▶ _EXERCISE DESCRIPTION_:
Copy the listing below word for word, from the line containing "Where should I click to: Print" through the line containing "tap(535, 278)". Leave the pictures out.

▶ _RECORDED INFORMATION_:
* * * * * * *

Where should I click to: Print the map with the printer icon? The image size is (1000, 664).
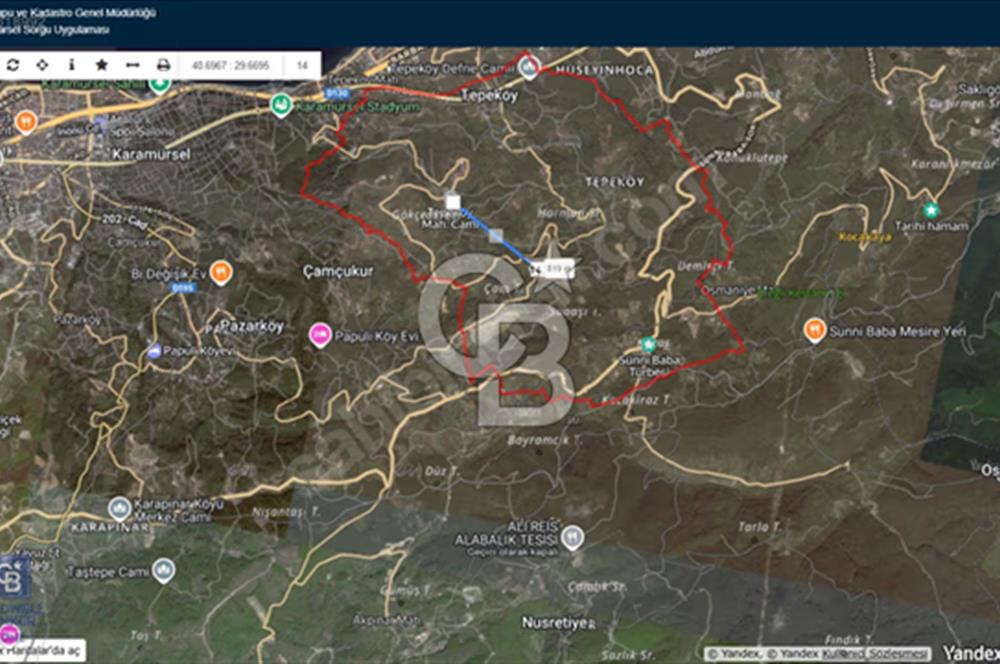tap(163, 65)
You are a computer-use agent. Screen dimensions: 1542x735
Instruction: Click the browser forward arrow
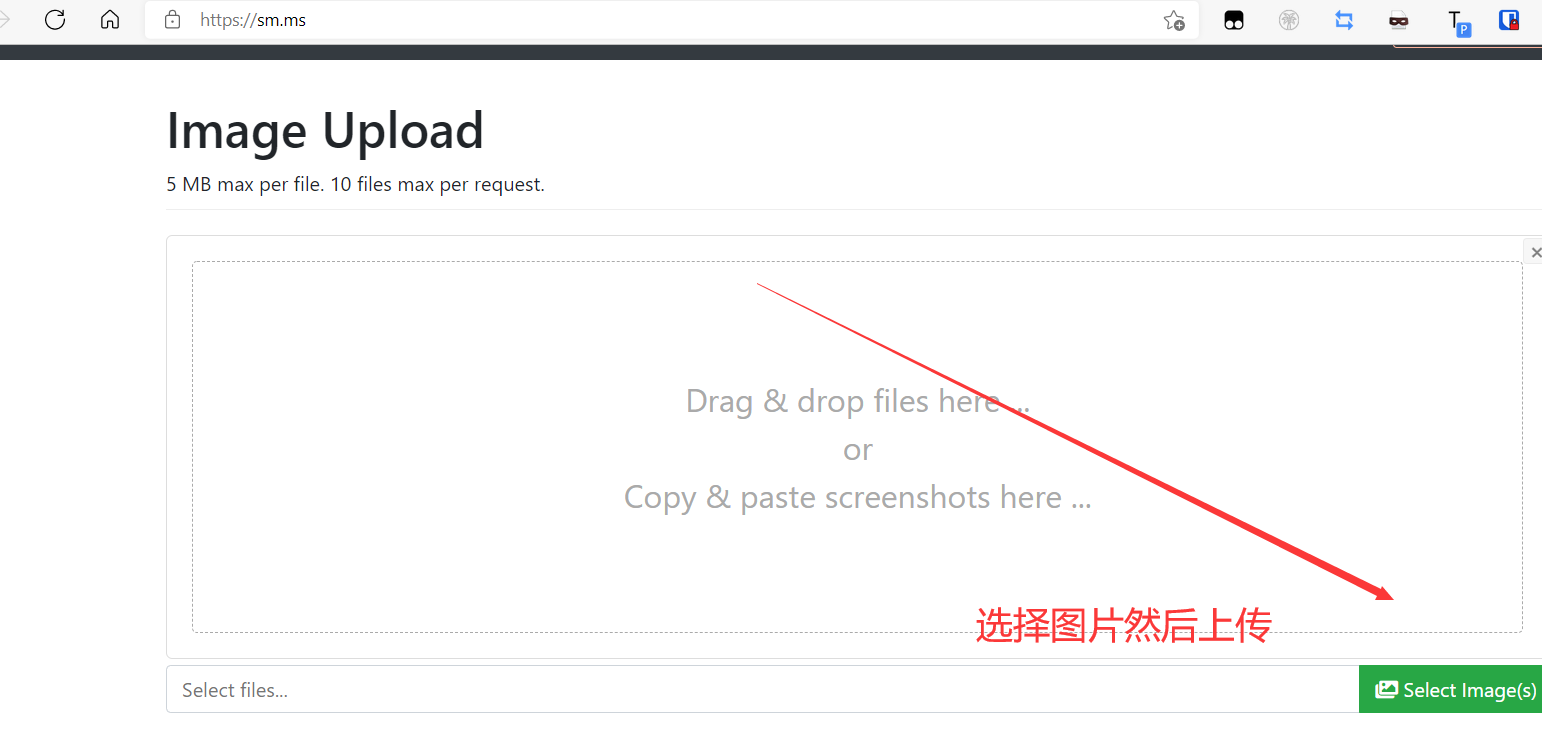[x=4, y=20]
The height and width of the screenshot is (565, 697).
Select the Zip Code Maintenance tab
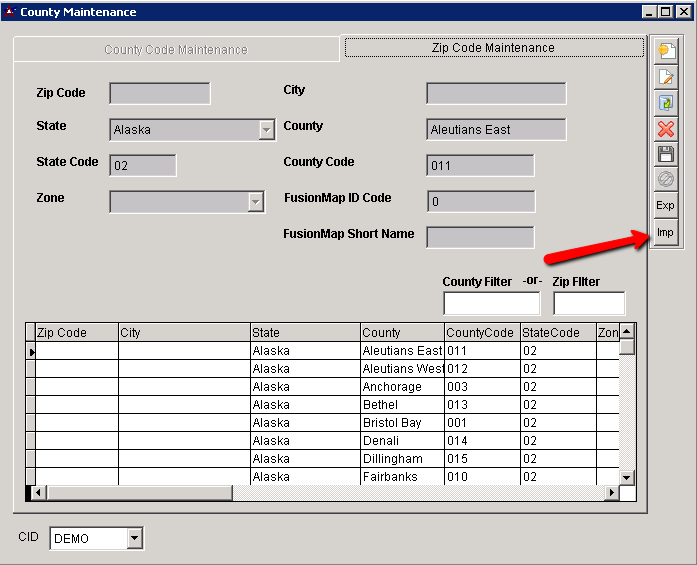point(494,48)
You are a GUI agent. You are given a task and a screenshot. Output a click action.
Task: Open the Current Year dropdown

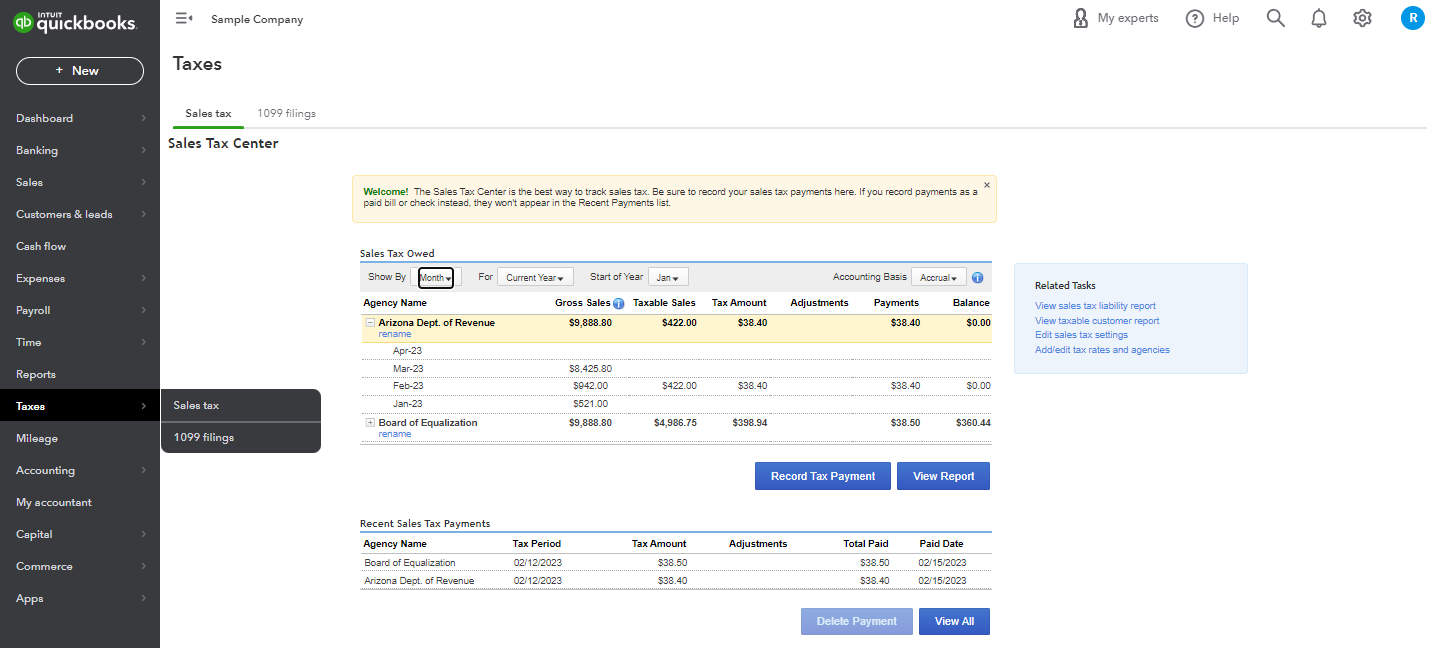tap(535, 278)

* * * * * * *

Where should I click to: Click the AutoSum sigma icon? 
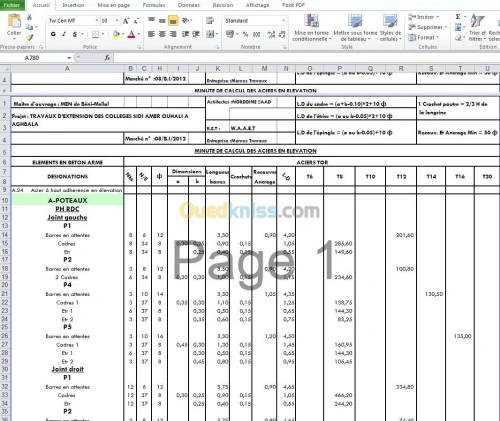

* * * * * * *

▶ _SOLUTION BELOW_:
Where should I click to: Print the map with the printer icon? The image size is (1000, 664).
tap(163, 65)
You are a computer-use agent. Screen dimensions: 1542x735
Instruction: Click the browser forward arrow
[x=4, y=20]
The height and width of the screenshot is (565, 697).
Select the Zip Code Maintenance tab
point(494,48)
You are a GUI agent. You are given a task and a screenshot. Output a click action.
Task: Open the Current Year dropdown

tap(535, 278)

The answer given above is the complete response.